CAN 2024 : la montée en puissance des sélectionneurs africains

Les coachs du continent sont majoritaires pour la deuxième fois consécutive dans le tournoi. Une petite révolution pas que sportive.

Le Monde – Ce n’est pas un effet de mode, mais « une tendance lourde » qui se confirme de compétition en compétition, comme l’observe le Comorien Amir Abdou, sélectionneur de la Mauritanie. Pour la Coupe d’Afrique des nations (CAN), qui débute le 13 janvier en Côte d’Ivoire, quatorze des vingt-quatre équipes en lice sont dirigées par des sélectionneurs africains ou binationaux.

Ainsi, outre Amir Abdou, la Tunisie est conduite par le Tunisien Jalel Kadri, la Guinée par le Guinéen Kaba Diawara, le Maroc par le Marocain Walid Regragui, la Tanzanie par l’Algérien Adel Amrouche ou encore le Sénégal par le Sénégalais Aliou Cissé. Les dix autres pays qualifiés sont entraînés par des Européens (neuf dont trois Français) et un Israélien (Avram Grant, Zambie).

La CAN en Côte d’Ivoire a aussi un côté inédit, pour ne pas dire historique : les coachs africains sont pour la deuxième fois consécutive majoritaires dans le tournoi. Lors de la précédente édition au Cameroun, ils étaient déjà quinze, alors qu’en 2017, au Gabon, quatre seulement occupaient les bancs de touche face à dix Européens, un Argentin et un Israélien (cette CAN se jouait encore à seize nations).

« La fin du “mythe des sorciers blancs” »

Les deux dernières éditions du tournoi ont « inversé la tendance et c’était inéluctable », souligne Joseph-Antoine Bell, 69 ans, légendaire gardien des Lions indomptables (Cameroun), et observateur attentif du football continental. « Aujourd’hui, sur un plan philosophique, il y a des dirigeants qui n’ont pas connu l’époque des indépendances [dans les années 1960] et qui sont moins complexés, raconte l’ancien portier de l’Olympique de Marseille. Ces dernières décennies, quand un local échouait à la tête d’une sélection, on avait l’impression que c’était tous les Africains qui échouaient. Beaucoup de techniciens qui avaient des compétences n’ont jamais eu leur chance. De nos jours, si l’un d’eux connaît un revers, il ne condamne plus tous ses frères. Ça avance. C’est aussi la fin du “mythe des sorciers blancs”. »
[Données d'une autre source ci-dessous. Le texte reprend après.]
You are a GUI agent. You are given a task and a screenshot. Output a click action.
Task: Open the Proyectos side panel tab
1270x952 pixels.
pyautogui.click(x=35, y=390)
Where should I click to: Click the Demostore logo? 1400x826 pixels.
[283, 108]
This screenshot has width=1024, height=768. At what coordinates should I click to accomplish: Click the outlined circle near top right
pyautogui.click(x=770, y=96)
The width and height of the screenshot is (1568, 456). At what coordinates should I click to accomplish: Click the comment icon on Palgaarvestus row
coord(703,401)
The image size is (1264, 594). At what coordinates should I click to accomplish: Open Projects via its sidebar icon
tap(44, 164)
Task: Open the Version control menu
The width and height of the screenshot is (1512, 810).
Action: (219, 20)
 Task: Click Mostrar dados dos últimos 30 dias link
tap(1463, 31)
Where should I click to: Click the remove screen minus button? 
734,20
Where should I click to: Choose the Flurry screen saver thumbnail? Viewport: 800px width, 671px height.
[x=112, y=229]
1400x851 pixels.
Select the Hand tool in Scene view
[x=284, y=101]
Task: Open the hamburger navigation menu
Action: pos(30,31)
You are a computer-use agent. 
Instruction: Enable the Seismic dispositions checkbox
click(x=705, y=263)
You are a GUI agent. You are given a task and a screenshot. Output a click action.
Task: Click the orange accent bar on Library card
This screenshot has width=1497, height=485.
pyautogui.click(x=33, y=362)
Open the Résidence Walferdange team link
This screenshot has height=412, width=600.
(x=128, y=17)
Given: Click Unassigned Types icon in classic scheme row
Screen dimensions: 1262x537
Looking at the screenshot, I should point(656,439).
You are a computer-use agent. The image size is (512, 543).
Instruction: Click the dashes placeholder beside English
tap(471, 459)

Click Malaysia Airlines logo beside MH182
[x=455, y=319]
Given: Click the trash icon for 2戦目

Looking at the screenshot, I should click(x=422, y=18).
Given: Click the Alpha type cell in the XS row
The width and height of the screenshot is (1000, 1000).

Sa chance, Amir Abdou, 51 ans, l’a trouvée sur la terre natale de ses parents. Né à Marseille, ville considérée comme « la cinquième île » des Comores en raison du nombre important de Comoriens qui y vivent, il est nommé, en 2014, sélectionneur de cet archipel alors qu’il a encore peu d’expérience. Mais le Franco-Comorien innove : il donne « un cadre » à cette sélection, professionnalise son staff et s’appuie davantage sur la diaspora, comme l’a fait avec succès l’Algérie. « Effectivement, un entraîneur binational, ça permet aussi de comprendre la mentalité des joueurs et la jeune génération », souligne-t-il.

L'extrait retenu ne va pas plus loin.